- [PAGE EXTRACT]:
[comp.sys.ibm.pc.hardware] Faster 387s and 486 timing

dmurdoch@watstat.waterloo.edu (Duncan Murdoch) (10/01/90)

In article <1969@sixhub.UUCP> davidsen@sixhub.UUCP (bill davidsen) writes:
>
>  I believe that was at 25MHz, but not 33MHz. Intel seems to have
>changed the mask in the 33MHz version, so that it is faster by a good
>bit. I believe several tests have shown this, including the recent one
>in either _PC Week_ or _Info World_. I have been told that putting the
>33MHz version in a 25MHz system will be about 40% faster, due to some
>instructions taking fewer cycles. The people who told me this believed
>it enough to buy the fa$ter part.

Do you know the old rated time for a 387?  I've noticed huge drops in cycles
going from an 8087 to an 80486 (e.g. FLD, FADD and FMUL are 80-100 cycles
on the 8087, and are 3, 10, and 16 cycles on the 486).  When did these
happen?

A somewhat related question:  the 486 manuals I've got (which were the source
for the above) have a column called "Concurrent Execution" in the table
giving instruction timings, but only for the floating point instructions,
and as far as I can tell, it's mentioned nowhere in the text.  I'd guess
it's a bit of sloppy merging of the 386 and 387 manuals that lost the
description.  

Does anyone know what the numbers mean?  (Hint:  not all
instructions get entries:  e.g. FLD, FST, FIST, FXAM and FLD1 don't, while 
FILD, FCOM, and FLDPI do.  Those that do generally get a number somewhat
less than the main clock count entry.)

Duncan Murdoch
dmurdoch@watstat.waterloo.edu

johnl@esegue.segue.boston.ma.us (John R. Levine) (10/02/90)

In article <1990Oct1.163030.3394@maytag.waterloo.edu> you write:
>A somewhat related question:  the 486 manuals I've got (which were the source
>for the above) have a column called "Concurrent Execution" in the table
>giving instruction timings, but only for the floating point instructions,
>and as far as I can tell, it's mentioned nowhere in the text.

A careful inspection of the table of contents reveals section 18.2 which is
named CONCURRENT PROCESSING.  It tells us that the internal architecture of
the 486 is similar to a 386/387 combo in that the integer and floating point
units can operate independently.  For example, although the FSIN instruction
takes about 241 cycles, the concurrent time is 2 cycles, so the CPU can
proceed with another integer instruction two cycles later and can execute up
to 239 cycles of fixed point instructions while the FPU thinks.

This is an extreme example since FSIN has to do a lot of work and all of its
sources and results live inside the FPU.  More typical is FMUL which takes
16 cycles with 13 concurrent.  A clever code scheduler (or assembler
programmer) can improve performance quite a lot by interleaving floating and
fixed instructions to keep both units active.

- [THE REQUEST]:
Answer these questions about the thread on 387 and 486 timing.
1. According to the thread, how much faster will the 33MHz version be when put in a 25MHz system?
2. What number and name does the 486 manual section on the floating point timing column have?
3. How many cycles does FMUL take on the 486, and how many of them are concurrent?

- [DATASET SECTION]:
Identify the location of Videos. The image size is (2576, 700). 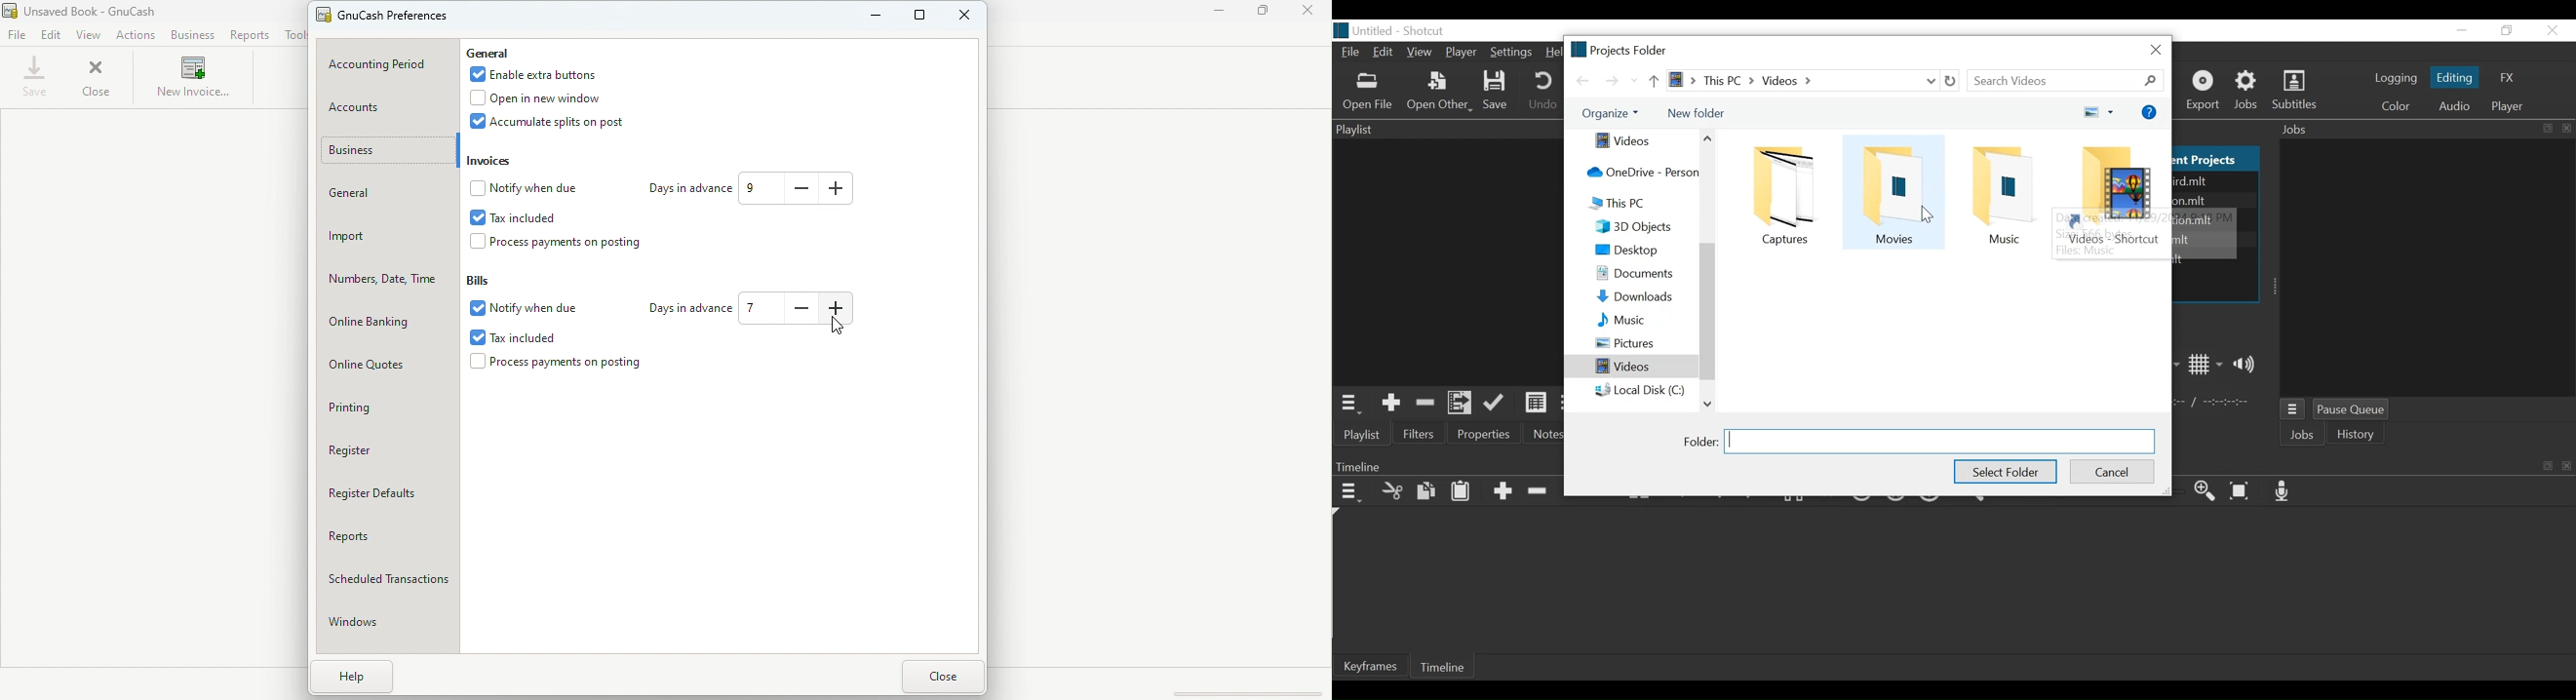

- [TASK ANSWER]:
1. About 40% faster.
2. Section 18.2, named CONCURRENT PROCESSING.
3. 16 cycles, with 13 concurrent.